Here’s a fun riddle — what does the fertilizer category during 2012 have in common with a Nerf ball? Answer: Both are quick to return to their original state no matter how hard you squeeze them.
According to the 2012 CropLife 100 ag retailers survey, the fertilizer category had an exceptional year. Already the market share leader among all crop inputs/services, retailers recorded fertilizer sales of $15.2 billion during 2012, an impressive 19.7% higher than they had in 2011. Furthermore, fertilizer has increased its overall market share of all revenues among CropLife 100 retailers to 55%, up 2% from the 53% market share the category held in 2011.
By all measures, 2012 was a very strong year for the fertilizer category. And to many observers, this is sure to be something of a surprise, especially given how the marketplace mood towards crop nutrients was playing out a few months back. As most everyone will recall, the late spring and early summer of 2012 put severe pressure on grower-customers and their crops. For the better part of four months, more than half of the Continental U.S. was in the midst of a major rain shortfall. Particularly hard hit were the major corn producing states of Indiana and Illinois (in the South of the state) and portions of the Deep South such as Central Georgia and Northern Arkansas. Likewise, major wheat producing areas of Western Kansas and Oklahoma saw little to no rainfall. As a result, many crops were left to wilt in the field with growers choosing to cash in on crop insurance rather than try to save crops that had no chance to come to harvest.
Early Worries …
Naturally, this “abandoned” field approach had many ag retailers concerned that some of their grower-customers would simply forego all fertilizer application work during the autumn months as a result of the drought. “I’m sitting in the San Antonio airport to return from the meeting, and the drought and its impact was a major discussion point here,” wrote Tim McArdle, COO/vice president for BRANDT, Springfield, IL, while coming home from mid-July’s Southwestern Fertilizer Conference. “The crops in Central Illinois are hurt badly. The average yield will, at best, be one-half, with many fields in the 0- to 50-bushel range.”

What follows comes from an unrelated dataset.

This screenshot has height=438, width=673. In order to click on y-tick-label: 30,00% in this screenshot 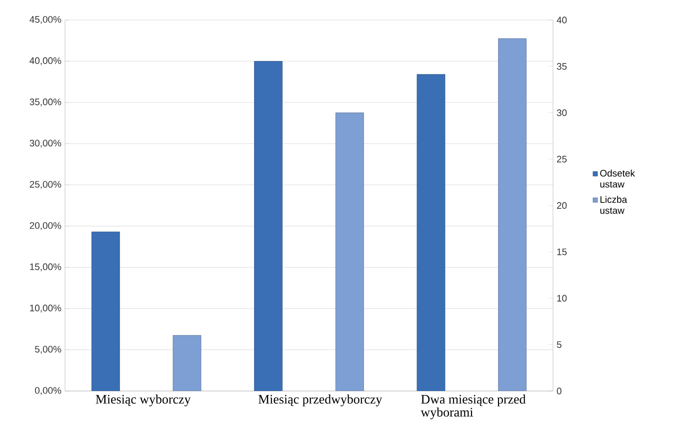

Some ag retailers experienced a drop in sales almost immediately. “We had a drop in summer fertilizer,” wrote Scott Firlus, CFO-COO for Wisconsin River Coop, Adams, WI, on one of the earliest CropLife 100 forms to be returned to our offices.
Other ag retailers also were expecting the Drought of 2012 to have a similar impact on their fertilizer opportunities to hit their fertilizer bottom lines by harvest time. “We were on our way to being up 25%, but we will probably end up being up around 13% because of the drought,” wrote Kathleen Sims, president of Sims Fertilizer & Chemical, Osborne, KS.
Jim Shelton, COO for Pearl City Elevator, Inc., Lena, IL, echoed this view on his company’s CropLife 100 form. “Fall phosphate and potash application will be 60% of normal,” wrote Shelton.
… But Rebounding Nicely
Still, when the final numbers were tabulated from the 2012 CropLife 100 forms, the fertilizer category had its best sales years ever. Likewise, the sector’s overall market share is up and looks as if it will be approaching the 60% mark within the next year or two.
How did this happen? In a word, says Devin Mogler, vice president, agronomy operations for Farmers Cooperative Co., Ames, IA, money. The past few years, with commodity prices staying near record highs for much of the time and grower-customer incomes on the upswing, there was less reluctance on the part of this group to spend the money needed to keep their fields fertilized, despite how this year’s crops ended up performing.
“Yields on corn in our area have been disappointing, coming in between 25% and 75% of normal,” said Mogler. “Soybean yields are slightly off also, but the producers still have a lot of income to offset these losses. So we ended up seeing only slight reductions in fertilizer application thus far this fall.”
So despite being squeezed by a reduced crop base and drier than normal conditions in many fields, the fertilizer category still kept its robust shape during 2012, just like a Nerf ball. Naturally, the question must be asked then — if 2012 couldn’t dampen the fertilizer category’s fortunes among CropLife 100 retailers, can anything?
According to Dave Coppess, executive vice president, sales & marketing for Heartland Co-op, West Des Moines, IA, it’s possible in 2013 — particularly if there is any kind of “market hangover” from the Drought of 2012.
“Since many growers lost their crops and left them in the field in 2012, they might decide that the crop nutrients they applied for the year will be adequate to give them good yields going forward,” says Coppess. “So yes, there are some questions about fertility needs for the 2013 crop.”